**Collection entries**
------------------------------

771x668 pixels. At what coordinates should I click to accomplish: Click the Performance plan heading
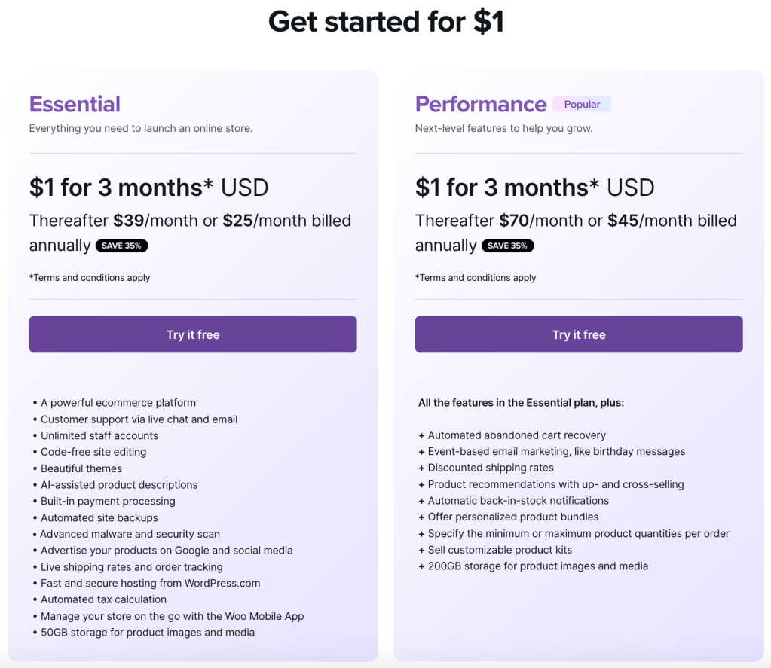point(481,104)
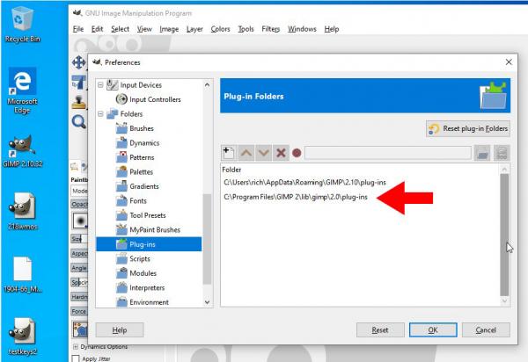Move selected folder up with arrow icon
528x362 pixels.
[x=246, y=153]
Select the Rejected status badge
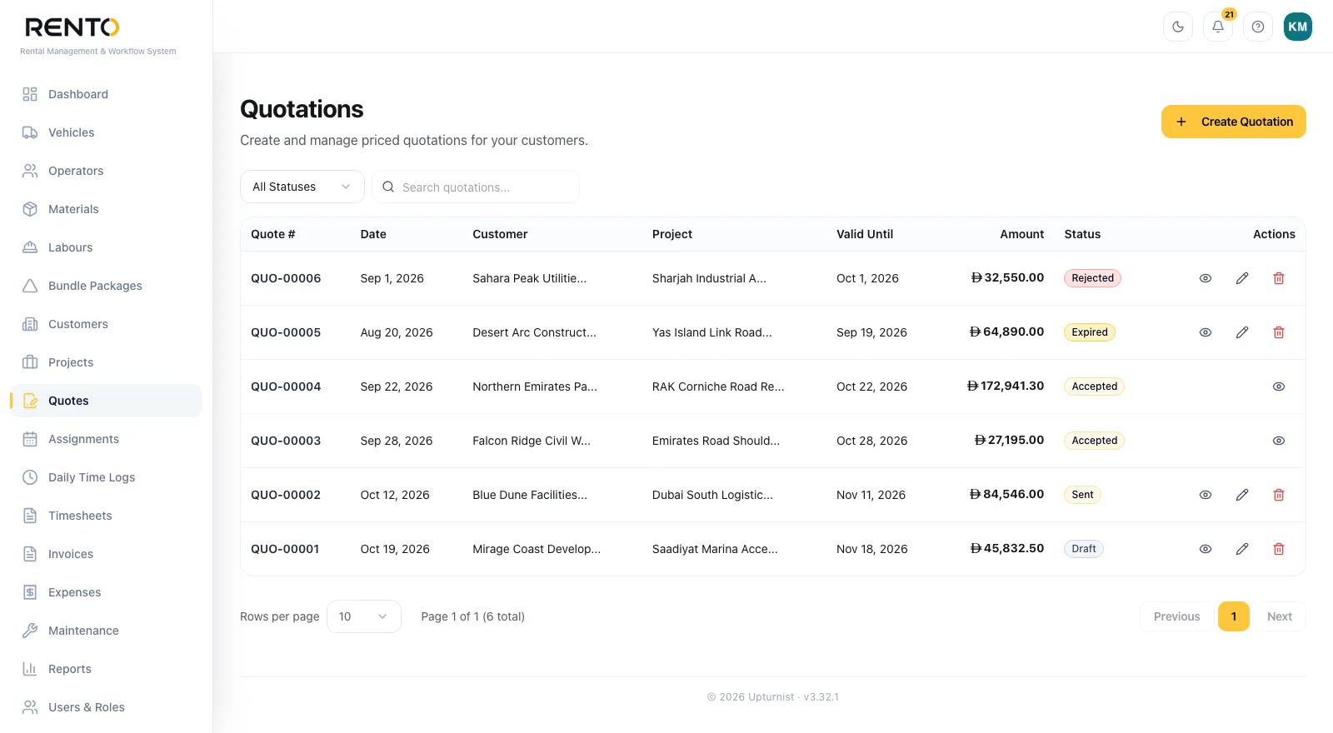 [1092, 278]
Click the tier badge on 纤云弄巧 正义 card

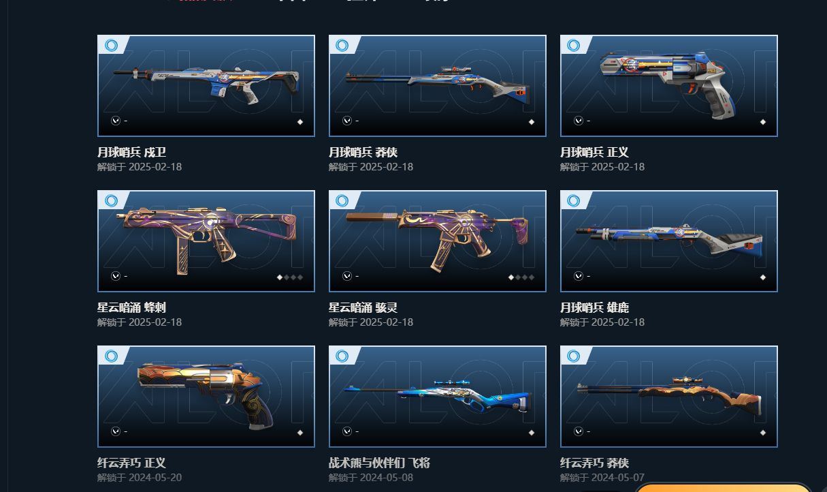112,356
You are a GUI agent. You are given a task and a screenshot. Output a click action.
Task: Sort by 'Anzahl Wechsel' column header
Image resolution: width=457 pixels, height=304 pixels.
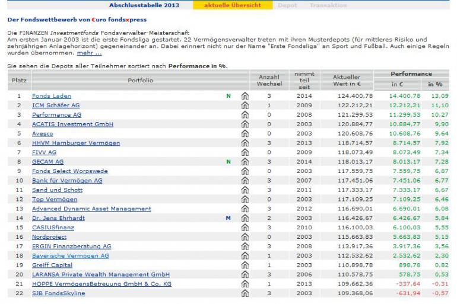point(269,81)

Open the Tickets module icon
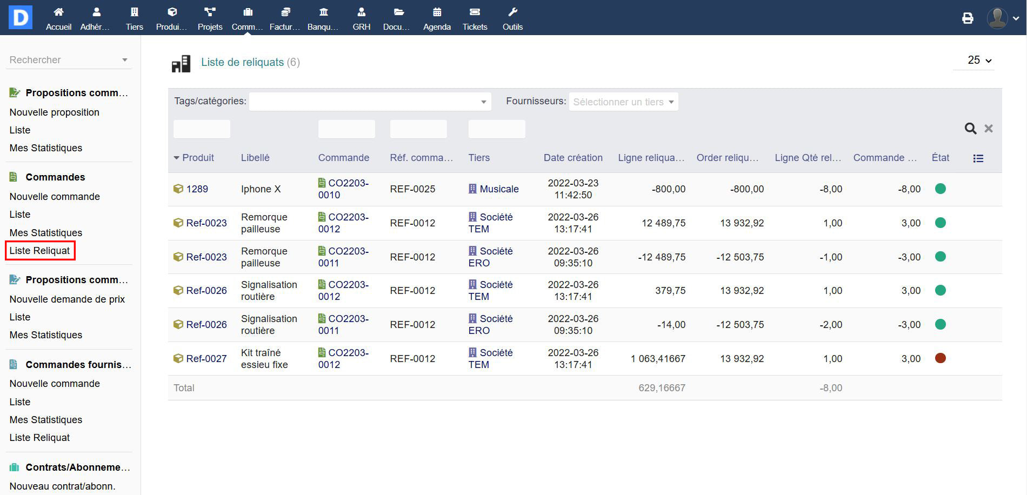click(475, 18)
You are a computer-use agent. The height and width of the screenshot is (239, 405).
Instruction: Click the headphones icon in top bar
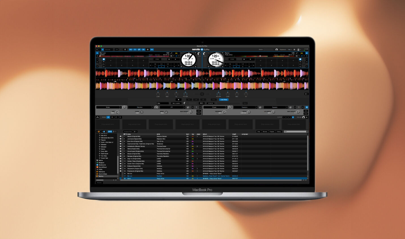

------------------------------

**TASK ITEM**
From the records above, pull every line that carries the word "screenshot".

**EXERCISE RESPONSE**
You are a GUI agent. You are given a task and a screenshot. Output a click action.
You are a computer-use agent. The height and width of the screenshot is (239, 405).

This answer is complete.